◆ **Dataset entries**
□ □ □ □ □ □ □
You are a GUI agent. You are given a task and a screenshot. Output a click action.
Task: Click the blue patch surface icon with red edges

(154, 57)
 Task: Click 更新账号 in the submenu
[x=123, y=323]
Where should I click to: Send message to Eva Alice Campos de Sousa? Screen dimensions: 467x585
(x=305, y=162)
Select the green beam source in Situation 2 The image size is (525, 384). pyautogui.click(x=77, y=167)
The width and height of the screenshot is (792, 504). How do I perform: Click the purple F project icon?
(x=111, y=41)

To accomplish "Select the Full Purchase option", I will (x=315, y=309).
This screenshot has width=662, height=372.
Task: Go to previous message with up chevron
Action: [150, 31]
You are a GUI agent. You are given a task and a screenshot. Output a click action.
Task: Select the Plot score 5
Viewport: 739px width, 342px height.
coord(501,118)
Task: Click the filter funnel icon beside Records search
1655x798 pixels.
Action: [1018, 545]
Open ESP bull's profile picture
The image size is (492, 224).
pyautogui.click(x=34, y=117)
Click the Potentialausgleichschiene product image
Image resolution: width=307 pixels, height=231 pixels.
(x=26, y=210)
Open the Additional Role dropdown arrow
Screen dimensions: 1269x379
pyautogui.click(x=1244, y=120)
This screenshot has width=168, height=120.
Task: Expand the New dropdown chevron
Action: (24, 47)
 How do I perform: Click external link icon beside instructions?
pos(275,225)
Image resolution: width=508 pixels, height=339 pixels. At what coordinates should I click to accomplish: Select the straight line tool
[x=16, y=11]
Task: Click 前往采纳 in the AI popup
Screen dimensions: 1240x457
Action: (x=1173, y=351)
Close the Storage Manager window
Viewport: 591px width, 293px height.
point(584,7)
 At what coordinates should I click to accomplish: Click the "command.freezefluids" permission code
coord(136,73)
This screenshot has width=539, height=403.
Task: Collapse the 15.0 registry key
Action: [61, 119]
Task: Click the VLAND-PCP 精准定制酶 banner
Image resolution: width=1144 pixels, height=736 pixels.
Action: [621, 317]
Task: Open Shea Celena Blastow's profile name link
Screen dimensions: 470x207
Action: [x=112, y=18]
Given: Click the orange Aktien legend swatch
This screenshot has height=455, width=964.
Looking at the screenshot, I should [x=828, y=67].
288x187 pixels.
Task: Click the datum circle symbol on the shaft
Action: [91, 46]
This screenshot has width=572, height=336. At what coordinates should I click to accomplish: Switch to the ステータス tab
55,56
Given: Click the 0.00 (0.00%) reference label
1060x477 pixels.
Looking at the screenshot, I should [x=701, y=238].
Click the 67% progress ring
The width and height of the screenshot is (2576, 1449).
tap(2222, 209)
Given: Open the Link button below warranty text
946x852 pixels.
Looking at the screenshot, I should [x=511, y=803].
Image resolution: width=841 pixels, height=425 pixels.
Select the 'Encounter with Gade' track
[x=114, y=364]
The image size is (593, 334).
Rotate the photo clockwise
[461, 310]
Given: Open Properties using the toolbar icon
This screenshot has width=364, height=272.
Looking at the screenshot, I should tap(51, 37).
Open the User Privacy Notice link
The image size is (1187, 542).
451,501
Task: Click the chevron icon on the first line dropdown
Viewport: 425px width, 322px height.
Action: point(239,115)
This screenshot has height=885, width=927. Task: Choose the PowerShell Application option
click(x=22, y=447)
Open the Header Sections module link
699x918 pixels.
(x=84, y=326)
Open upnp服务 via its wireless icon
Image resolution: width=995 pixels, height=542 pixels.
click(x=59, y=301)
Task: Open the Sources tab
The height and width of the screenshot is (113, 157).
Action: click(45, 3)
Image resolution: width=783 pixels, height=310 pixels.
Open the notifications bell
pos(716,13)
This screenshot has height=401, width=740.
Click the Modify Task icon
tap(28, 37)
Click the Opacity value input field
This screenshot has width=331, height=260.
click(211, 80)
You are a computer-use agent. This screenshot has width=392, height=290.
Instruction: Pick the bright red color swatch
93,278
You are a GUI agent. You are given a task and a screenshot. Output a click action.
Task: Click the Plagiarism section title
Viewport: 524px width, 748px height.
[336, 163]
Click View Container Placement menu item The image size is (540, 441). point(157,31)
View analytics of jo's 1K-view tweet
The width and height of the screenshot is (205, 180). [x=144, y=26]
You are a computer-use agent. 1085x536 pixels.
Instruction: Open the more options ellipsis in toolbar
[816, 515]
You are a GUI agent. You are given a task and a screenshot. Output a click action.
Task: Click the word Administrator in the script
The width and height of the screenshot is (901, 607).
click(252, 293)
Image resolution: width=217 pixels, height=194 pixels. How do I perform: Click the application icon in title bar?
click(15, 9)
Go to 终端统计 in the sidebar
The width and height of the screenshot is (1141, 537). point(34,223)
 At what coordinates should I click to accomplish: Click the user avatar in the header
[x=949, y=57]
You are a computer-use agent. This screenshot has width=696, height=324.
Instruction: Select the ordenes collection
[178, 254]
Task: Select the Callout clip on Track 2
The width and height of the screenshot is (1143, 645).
□ □ □ □ □ □ □
◆ **Exercise**
In the entries above, which lines hold the string "profile"? Report all of them.

◆ **Written answer**
Open ESP bull's profile picture
Task: Open Shea Celena Blastow's profile name link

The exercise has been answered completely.